Obama 4 Haziran’da Kahire’deki konuşmasında Filistin halkının “durumunun tolere edilemez” olduğunu beyan etti. Gerçekten de öyledir ve bu, 60 yıllık Filistin liderliğinin kendi halkına yozlaşma, despotluk, dinsel höşgörüsüzlük ve mecburi askerileşme getirmesinin; İsrail’in yok olmasını içermeyen bir uzlaşmayı kabul etmektense yoksulluk ve umutsuzluğu seçerek üç nesil boyunca her bağımsızlık ve saygınlık önerisini geri çevirmesinin sonucudur.
Hac Amin al-Hüseyni’nin 1947’de iki devletli çözüm yerine savaşı seçmesi bundandır. Yaser Arafat’ın 2000’de bir Filistin devletini geri çevirmesi bundandır. Ve Abbas’ın Olmert’in daha da cömert Aralık 2008 önerisini reddetmesi bundandır.
Oslo kararlarının Batı Şeria ve Gazze’yi Filistinlilere vermesinden sonraki on altı yıl boyunca [Filistin] liderleri hiç bir yol, hiç bir adliye binası, hiç bir hastane, halklarının acılarını dindirecek hiç bir temel devlet kurumu inşa etmediler. Onun yerine, bir taraftan (saf Batılı bağışçılardan gelen) milyarları İsviçre’deki banka hesaplarına aktarırken, her şeyi bir savaş ve terör altyapısına akıttılar.

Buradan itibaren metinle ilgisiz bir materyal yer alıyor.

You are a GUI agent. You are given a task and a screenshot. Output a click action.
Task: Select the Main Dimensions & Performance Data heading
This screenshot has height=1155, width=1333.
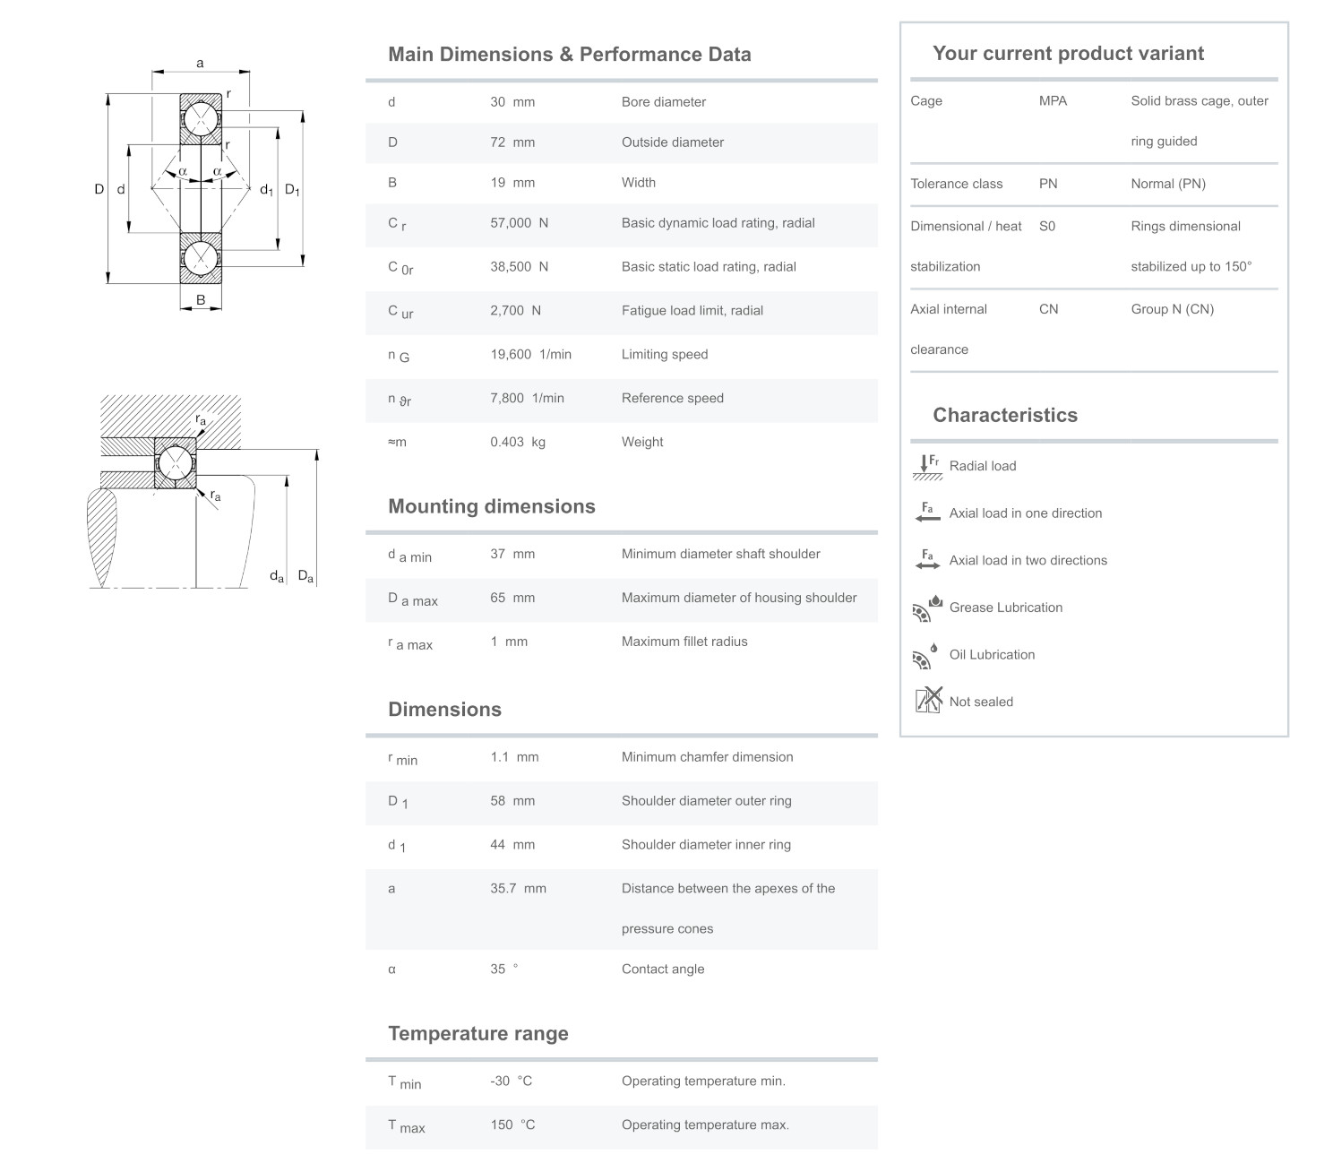(x=569, y=55)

Obama Kahire’ye doğruyu anlatmaya geldiğini söyledi. Fakat tek kelime bile etmedi. Onun yerine, beylik lafların ve çalımlı duygusallıkların ortasında yeni Amerikan siyasetinin tek somut açıklamasını yaptı: “ABD İsrail’in yerleşimlerinin sürmesinin meşruiyetini kabul etmez”. Böylece Filistinlilerin sefaletinin ve devletsizliğinin İsrail’in ve yerleşimlerin kabahati olduğu söylencesini güçlendirdi.
İsrail’i suçlamakla ve “doğal gelişim” üzerine bir kavgayı seçmekle “sokağa” yaranılabilir. Fakat bu sadece, Arap ülkelerini Abbas gibi davranmaya teşvik edecektir: Otur ve Amerika’nın İsrail’i bir tepside servis etmesini bekle. Ki bu Obama yönetimini sadece onursuz kılmaz, kendine zarar verici de yapar.